● ENTRIES SUPPLIED
>>>
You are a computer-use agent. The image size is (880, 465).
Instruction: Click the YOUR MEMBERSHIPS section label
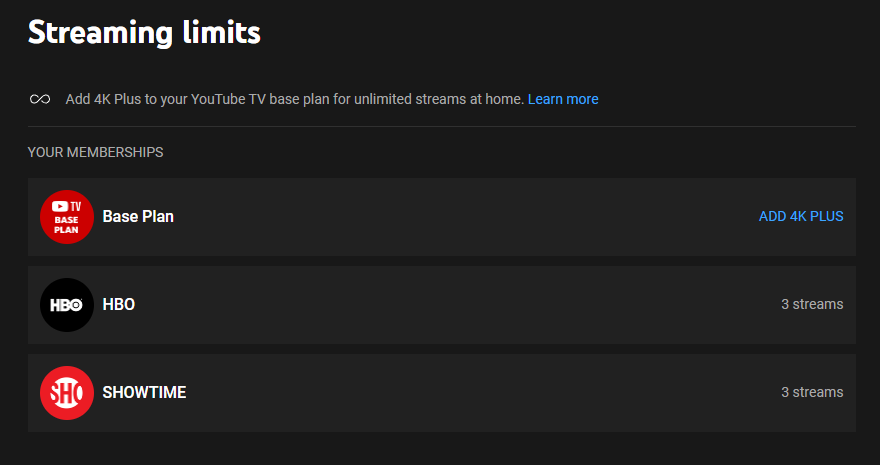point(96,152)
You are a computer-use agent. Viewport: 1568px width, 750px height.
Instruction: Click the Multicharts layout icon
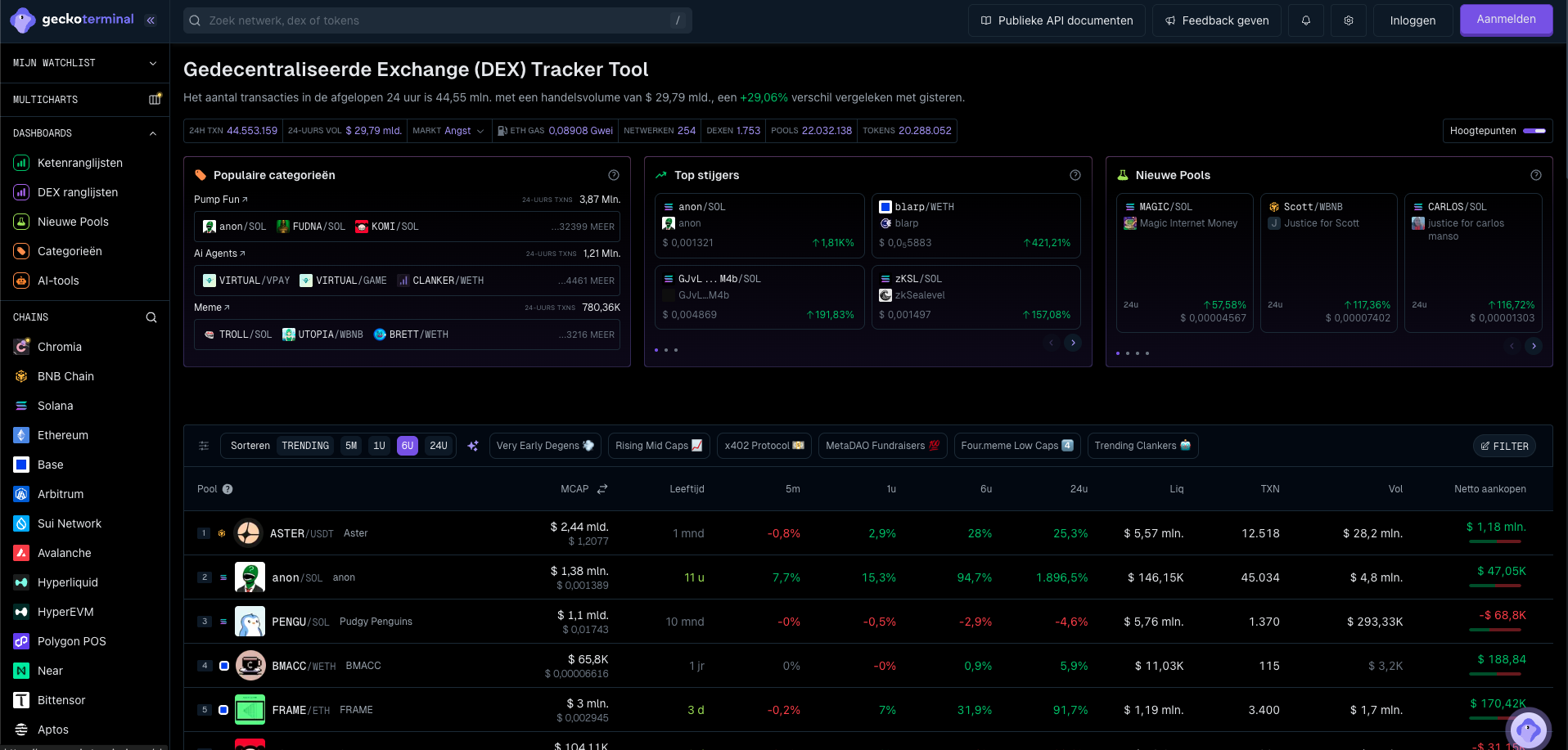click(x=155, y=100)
<<<
>>>
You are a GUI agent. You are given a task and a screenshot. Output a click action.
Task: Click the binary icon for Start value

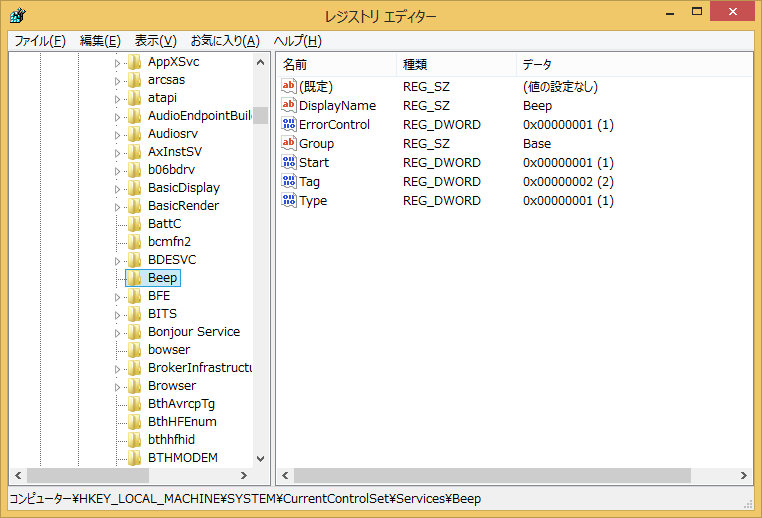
<<<
>>>
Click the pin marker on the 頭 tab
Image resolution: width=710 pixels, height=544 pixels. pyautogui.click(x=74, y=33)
<<<
● EXERCISE DESCRIPTION
Above are some records; copy exactly the lines from the one with "You are a GUI" through the one with "Task: Click the binary icon for Start value", both included, and no others.

● ANSWER TO THIS PROBLEM
You are a GUI agent. You are given a task and a screenshot. Output a click action.
Task: Click the binary icon for Start value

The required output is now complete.